Records from a dataset:
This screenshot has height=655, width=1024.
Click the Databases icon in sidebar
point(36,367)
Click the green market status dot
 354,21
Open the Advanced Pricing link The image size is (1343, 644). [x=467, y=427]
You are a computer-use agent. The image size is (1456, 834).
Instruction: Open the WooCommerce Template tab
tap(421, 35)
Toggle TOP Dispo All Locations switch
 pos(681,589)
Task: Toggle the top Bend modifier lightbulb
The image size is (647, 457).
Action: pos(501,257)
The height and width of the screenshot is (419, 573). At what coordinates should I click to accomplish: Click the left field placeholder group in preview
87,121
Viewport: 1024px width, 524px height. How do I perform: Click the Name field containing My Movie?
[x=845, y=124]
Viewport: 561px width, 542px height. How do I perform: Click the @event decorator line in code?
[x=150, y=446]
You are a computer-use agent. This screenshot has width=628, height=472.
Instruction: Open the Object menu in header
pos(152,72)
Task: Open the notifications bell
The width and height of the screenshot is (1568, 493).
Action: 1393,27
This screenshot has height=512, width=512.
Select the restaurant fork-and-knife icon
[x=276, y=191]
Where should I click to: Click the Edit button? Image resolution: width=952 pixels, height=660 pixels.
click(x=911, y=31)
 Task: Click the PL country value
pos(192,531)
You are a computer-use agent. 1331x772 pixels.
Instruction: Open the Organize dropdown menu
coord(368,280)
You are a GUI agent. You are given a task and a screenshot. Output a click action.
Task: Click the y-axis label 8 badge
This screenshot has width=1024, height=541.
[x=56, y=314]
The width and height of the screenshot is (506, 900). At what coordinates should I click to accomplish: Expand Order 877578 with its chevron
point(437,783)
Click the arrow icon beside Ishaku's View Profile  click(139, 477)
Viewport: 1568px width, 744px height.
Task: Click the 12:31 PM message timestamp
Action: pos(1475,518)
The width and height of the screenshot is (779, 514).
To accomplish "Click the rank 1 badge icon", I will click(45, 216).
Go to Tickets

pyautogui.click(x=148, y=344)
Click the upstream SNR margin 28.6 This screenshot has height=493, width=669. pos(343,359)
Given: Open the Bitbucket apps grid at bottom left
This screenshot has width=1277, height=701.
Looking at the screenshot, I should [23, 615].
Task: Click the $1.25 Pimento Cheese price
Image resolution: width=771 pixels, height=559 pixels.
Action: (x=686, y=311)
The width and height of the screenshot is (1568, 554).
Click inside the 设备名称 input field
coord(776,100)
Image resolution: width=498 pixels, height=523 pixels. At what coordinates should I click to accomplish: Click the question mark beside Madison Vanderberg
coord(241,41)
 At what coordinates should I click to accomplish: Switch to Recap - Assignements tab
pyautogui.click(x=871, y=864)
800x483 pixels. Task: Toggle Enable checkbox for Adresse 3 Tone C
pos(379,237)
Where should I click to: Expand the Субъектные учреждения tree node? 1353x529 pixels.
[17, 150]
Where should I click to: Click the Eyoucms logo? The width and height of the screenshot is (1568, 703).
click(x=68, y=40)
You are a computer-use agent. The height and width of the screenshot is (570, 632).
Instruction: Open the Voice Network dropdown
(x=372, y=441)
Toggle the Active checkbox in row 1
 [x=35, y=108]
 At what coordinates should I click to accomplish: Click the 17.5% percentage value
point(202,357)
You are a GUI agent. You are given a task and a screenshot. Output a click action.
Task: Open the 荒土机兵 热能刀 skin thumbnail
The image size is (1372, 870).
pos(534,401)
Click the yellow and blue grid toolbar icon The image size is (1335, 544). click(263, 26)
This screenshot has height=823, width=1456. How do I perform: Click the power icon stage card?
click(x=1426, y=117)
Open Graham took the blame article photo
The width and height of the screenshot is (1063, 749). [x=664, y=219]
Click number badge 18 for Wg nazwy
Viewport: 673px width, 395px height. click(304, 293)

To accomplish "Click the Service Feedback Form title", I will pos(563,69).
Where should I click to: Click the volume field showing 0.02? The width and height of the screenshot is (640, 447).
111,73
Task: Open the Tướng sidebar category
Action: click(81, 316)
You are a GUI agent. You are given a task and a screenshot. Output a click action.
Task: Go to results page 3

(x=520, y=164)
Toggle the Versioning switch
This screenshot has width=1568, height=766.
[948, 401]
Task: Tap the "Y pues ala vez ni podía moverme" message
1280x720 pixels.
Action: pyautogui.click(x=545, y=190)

AIM OF THE EXERCISE: The reply should contain all of the entries exactly as shown above.

EXERCISE ANSWER:
This screenshot has height=655, width=1024.
Click the Databases icon in sidebar
point(36,367)
Click the green market status dot
 354,21
Open the Advanced Pricing link The image size is (1343, 644). [x=467, y=427]
You are a computer-use agent. The image size is (1456, 834).
Instruction: Open the WooCommerce Template tab
tap(421, 35)
Toggle TOP Dispo All Locations switch
 pos(681,589)
Task: Toggle the top Bend modifier lightbulb
The image size is (647, 457).
Action: pos(501,257)
The height and width of the screenshot is (419, 573). At what coordinates should I click to accomplish: Click the left field placeholder group in preview
87,121
Viewport: 1024px width, 524px height. How do I perform: Click the Name field containing My Movie?
[x=845, y=124]
Viewport: 561px width, 542px height. How do I perform: Click the @event decorator line in code?
[x=150, y=446]
You are a computer-use agent. This screenshot has width=628, height=472.
Instruction: Open the Object menu in header
pos(152,72)
Task: Open the notifications bell
The width and height of the screenshot is (1568, 493).
Action: 1393,27
This screenshot has height=512, width=512.
Select the restaurant fork-and-knife icon
[x=276, y=191]
Where should I click to: Click the Edit button? Image resolution: width=952 pixels, height=660 pixels.
click(x=911, y=31)
 Task: Click the PL country value
pos(192,531)
You are a computer-use agent. 1331x772 pixels.
Instruction: Open the Organize dropdown menu
coord(368,280)
You are a GUI agent. You are given a task and a screenshot. Output a click action.
Task: Click the y-axis label 8 badge
This screenshot has width=1024, height=541.
[x=56, y=314]
The width and height of the screenshot is (506, 900). At what coordinates should I click to accomplish: Expand Order 877578 with its chevron
point(437,783)
Click the arrow icon beside Ishaku's View Profile  click(139, 477)
Viewport: 1568px width, 744px height.
Task: Click the 12:31 PM message timestamp
Action: pos(1475,518)
The width and height of the screenshot is (779, 514).
To accomplish "Click the rank 1 badge icon", I will click(45, 216).
Go to Tickets

pyautogui.click(x=148, y=344)
Click the upstream SNR margin 28.6 This screenshot has height=493, width=669. pos(343,359)
Given: Open the Bitbucket apps grid at bottom left
This screenshot has width=1277, height=701.
Looking at the screenshot, I should [23, 615].
Task: Click the $1.25 Pimento Cheese price
Image resolution: width=771 pixels, height=559 pixels.
Action: (x=686, y=311)
The width and height of the screenshot is (1568, 554).
Click inside the 设备名称 input field
coord(776,100)
Image resolution: width=498 pixels, height=523 pixels. At what coordinates should I click to accomplish: Click the question mark beside Madison Vanderberg
coord(241,41)
 At what coordinates should I click to accomplish: Switch to Recap - Assignements tab
pyautogui.click(x=871, y=864)
800x483 pixels. Task: Toggle Enable checkbox for Adresse 3 Tone C
pos(379,237)
Where should I click to: Expand the Субъектные учреждения tree node? 1353x529 pixels.
[17, 150]
Where should I click to: Click the Eyoucms logo? The width and height of the screenshot is (1568, 703).
click(x=68, y=40)
You are a computer-use agent. The height and width of the screenshot is (570, 632).
Instruction: Open the Voice Network dropdown
(x=372, y=441)
Toggle the Active checkbox in row 1
 [x=35, y=108]
 At what coordinates should I click to accomplish: Click the 17.5% percentage value
point(202,357)
You are a GUI agent. You are given a task and a screenshot. Output a click action.
Task: Open the 荒土机兵 热能刀 skin thumbnail
The image size is (1372, 870).
pos(534,401)
Click the yellow and blue grid toolbar icon The image size is (1335, 544). click(263, 26)
This screenshot has height=823, width=1456. How do I perform: Click the power icon stage card?
click(x=1426, y=117)
Open Graham took the blame article photo
The width and height of the screenshot is (1063, 749). [x=664, y=219]
Click number badge 18 for Wg nazwy
Viewport: 673px width, 395px height. click(304, 293)

To accomplish "Click the Service Feedback Form title", I will pos(563,69).
Where should I click to: Click the volume field showing 0.02? The width and height of the screenshot is (640, 447).
111,73
Task: Open the Tướng sidebar category
Action: click(81, 316)
You are a GUI agent. You are given a task and a screenshot. Output a click action.
Task: Go to results page 3

(x=520, y=164)
Toggle the Versioning switch
This screenshot has width=1568, height=766.
[948, 401]
Task: Tap the "Y pues ala vez ni podía moverme" message
1280x720 pixels.
Action: pyautogui.click(x=545, y=190)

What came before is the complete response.